What you have to do - For the material below, set down exactly the lines between the one containing "Given: Click the Next example prompt button" and the last line, both included, leaving every picture out.

** Opening Excerpted data block **

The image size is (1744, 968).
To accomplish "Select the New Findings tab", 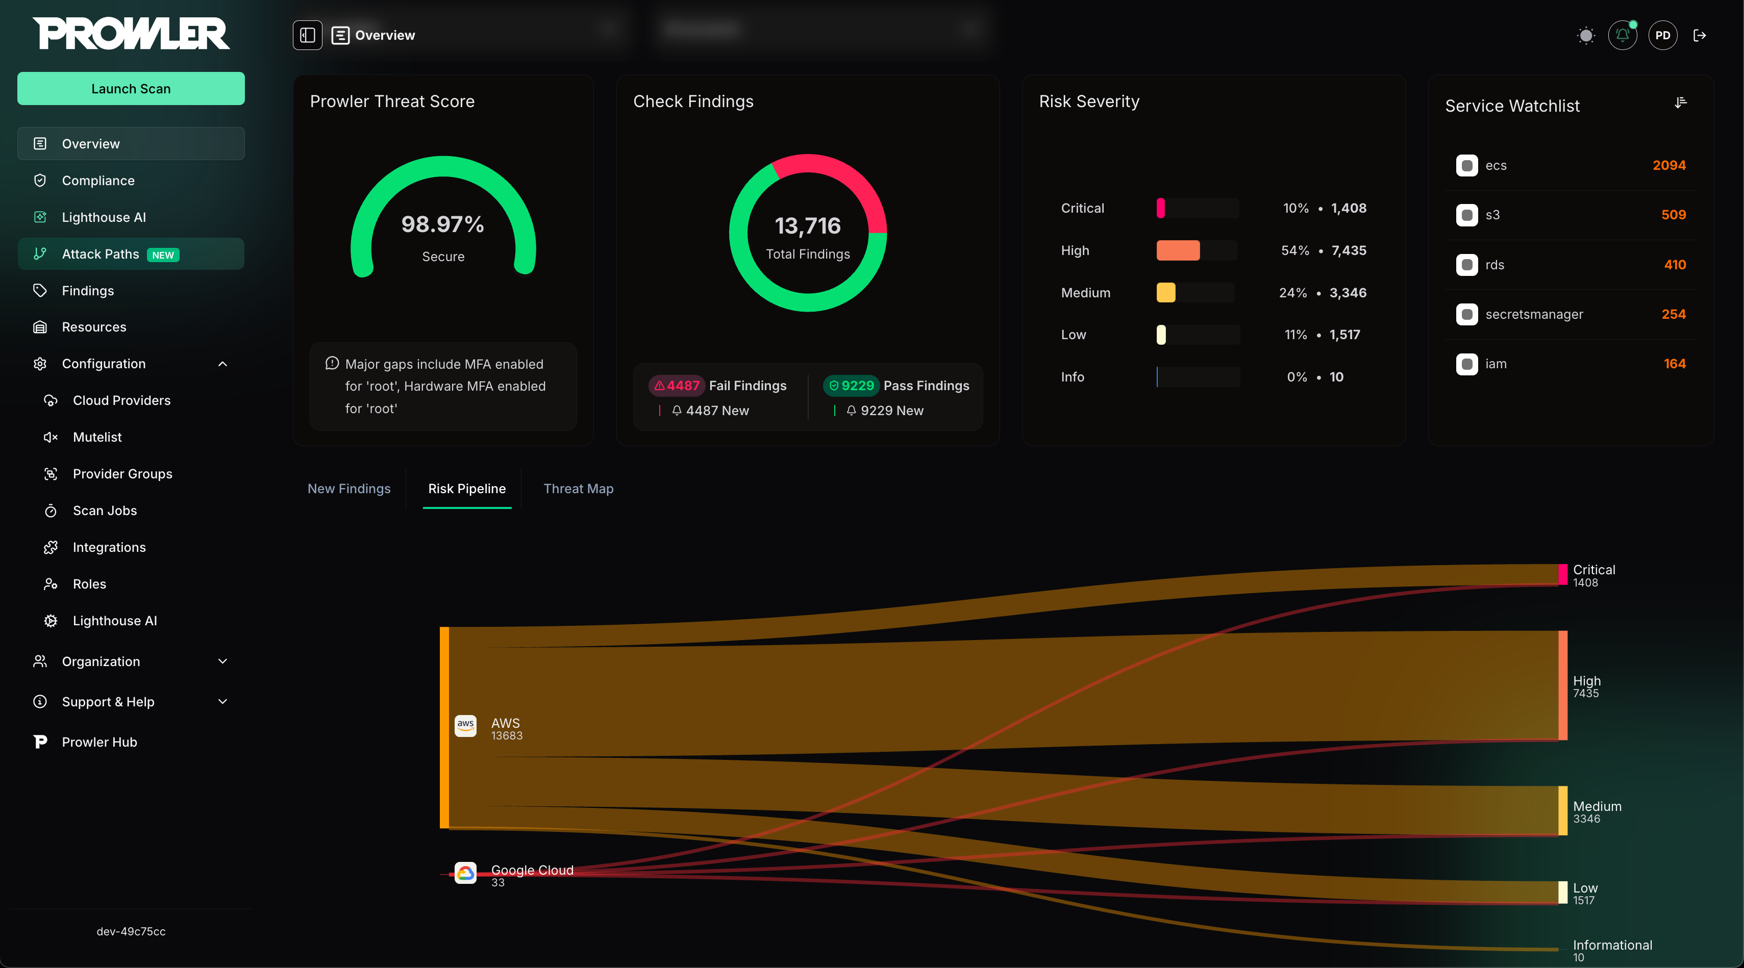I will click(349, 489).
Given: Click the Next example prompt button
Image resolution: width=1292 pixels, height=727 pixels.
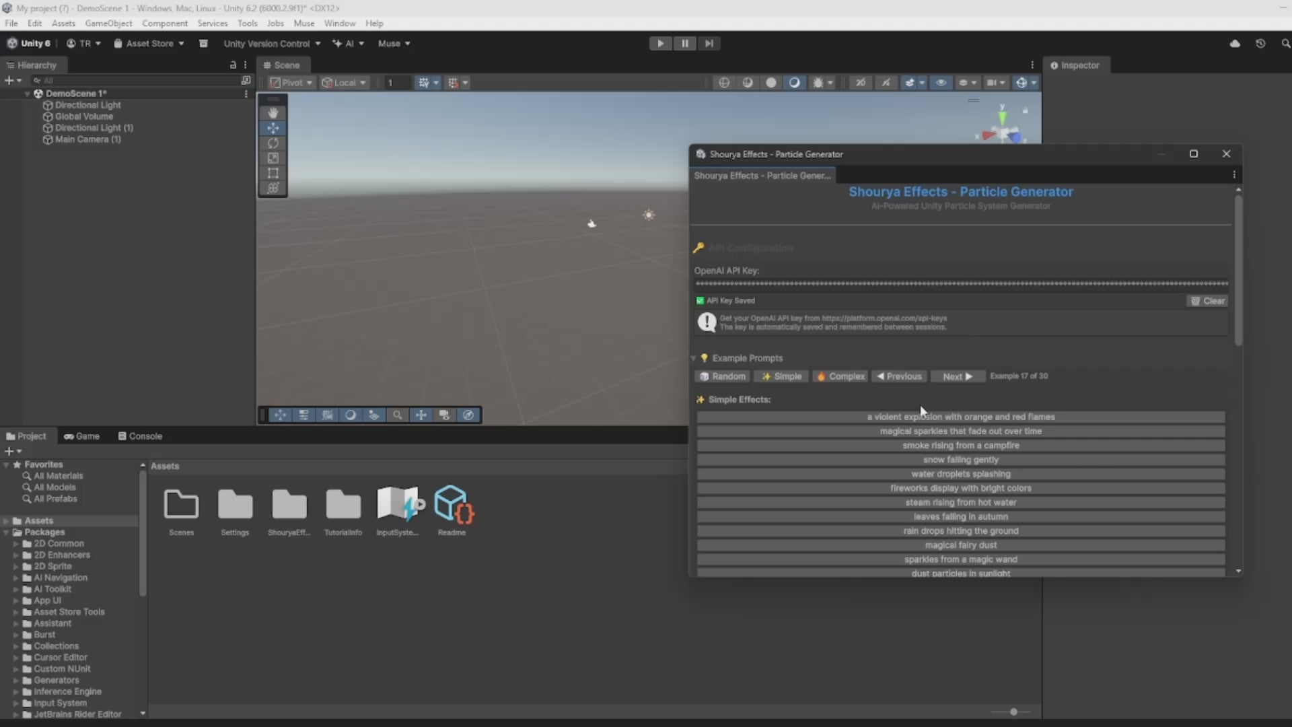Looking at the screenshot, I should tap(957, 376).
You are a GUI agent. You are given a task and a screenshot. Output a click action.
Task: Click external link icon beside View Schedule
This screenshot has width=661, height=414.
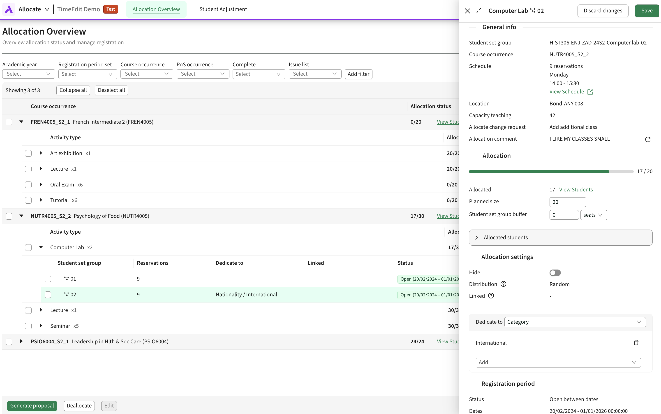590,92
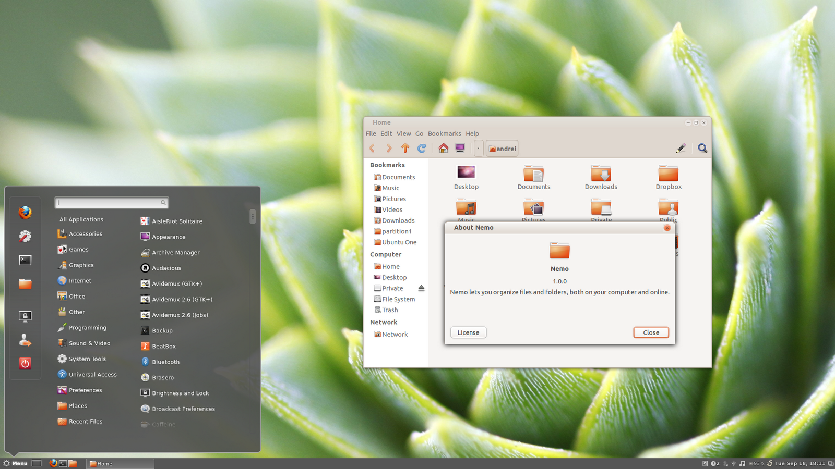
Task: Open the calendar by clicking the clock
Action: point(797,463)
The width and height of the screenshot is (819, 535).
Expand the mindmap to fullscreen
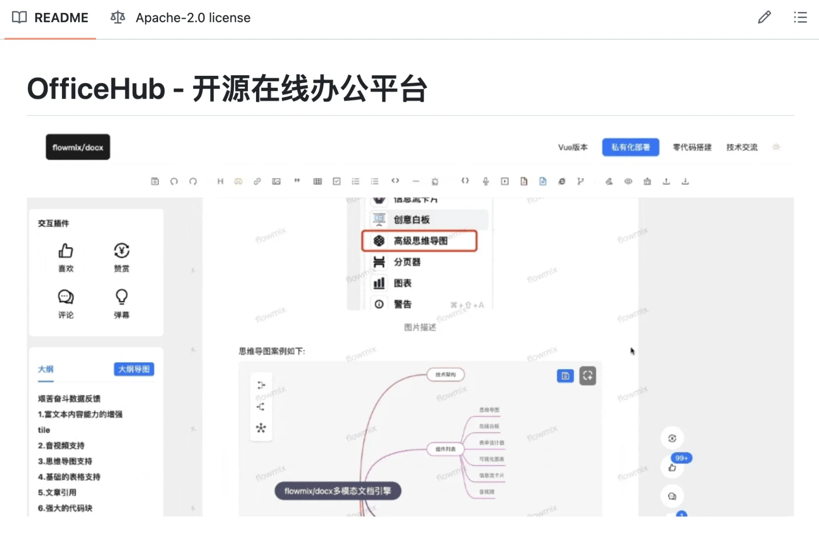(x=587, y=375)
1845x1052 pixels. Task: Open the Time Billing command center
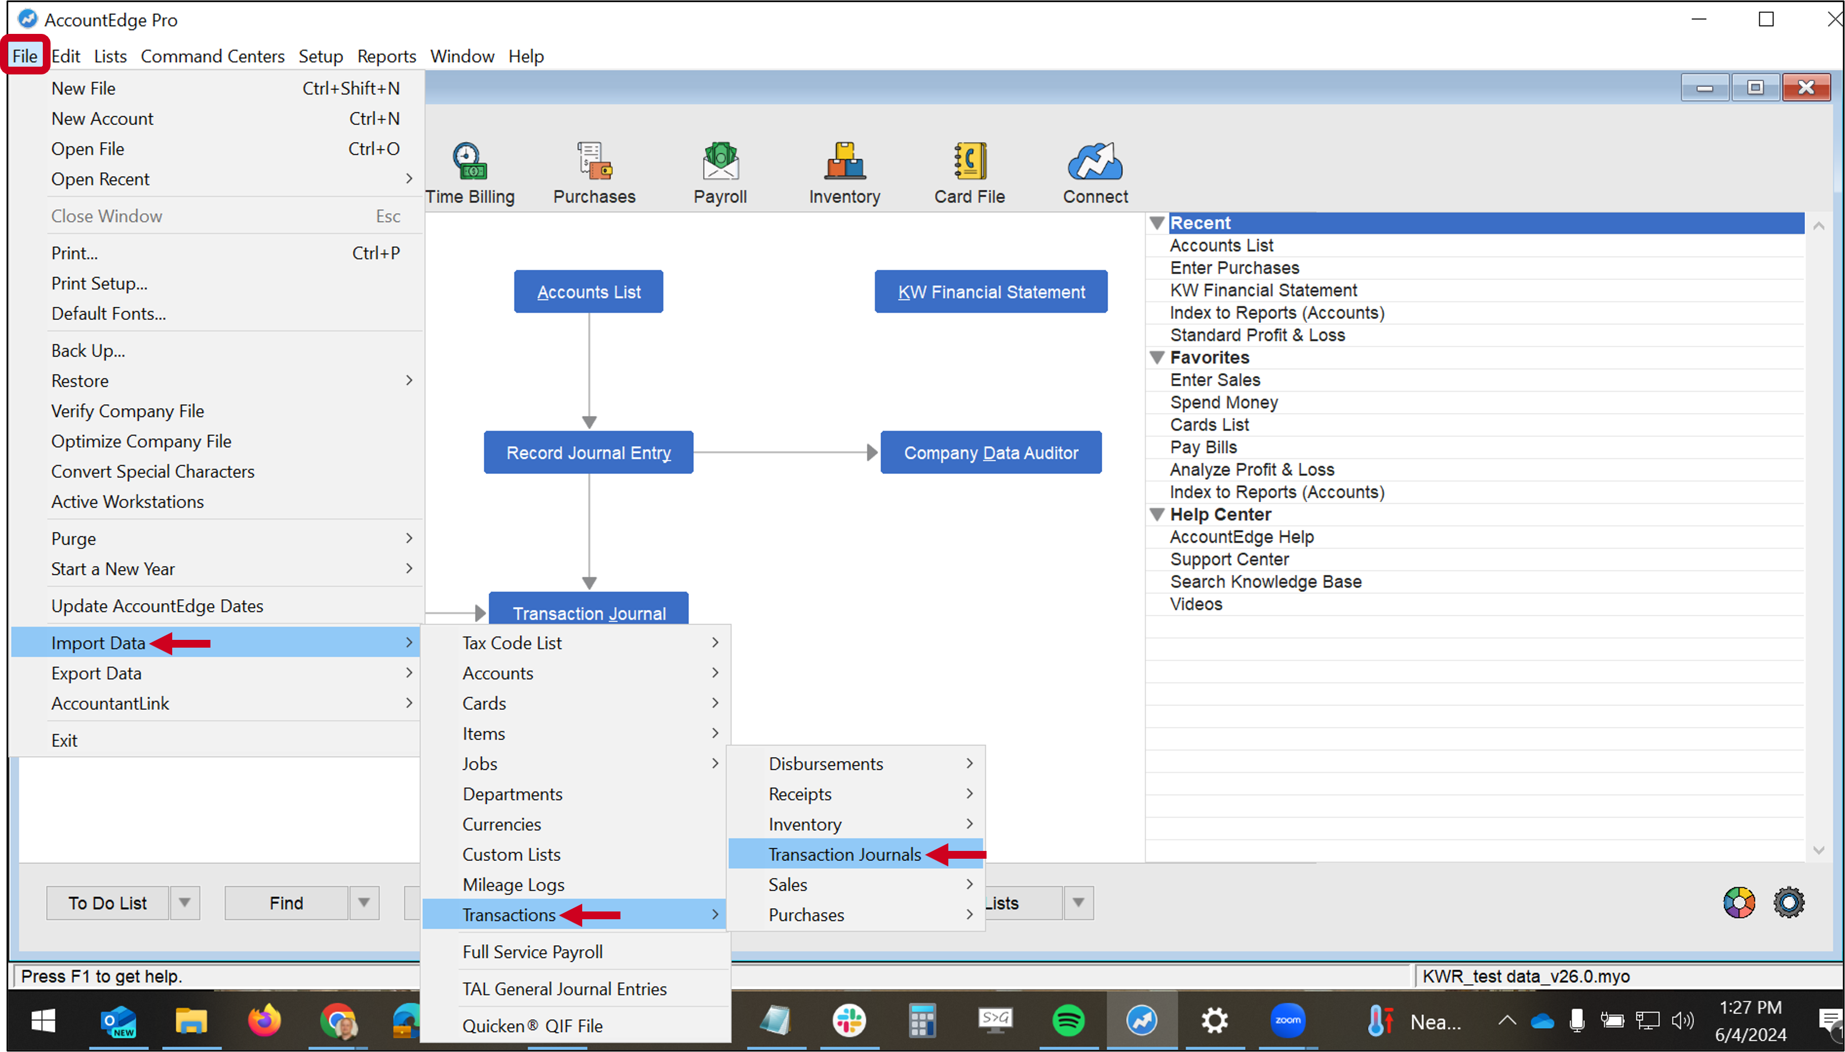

** Closing Excerpted data block **

Task answer -
Given: Click the Next example prompt button
Image resolution: width=1292 pixels, height=727 pixels.
Looking at the screenshot, I should tap(957, 376).
You are a GUI agent. You are given a task and a screenshot. Output a click action.
Task: Click external link icon beside View Schedule
This screenshot has width=661, height=414.
590,92
Task: Open the calendar by clicking the clock
Action: point(797,463)
The width and height of the screenshot is (819, 535).
Expand the mindmap to fullscreen
(x=587, y=375)
1845x1052 pixels. Task: Open the Time Billing command center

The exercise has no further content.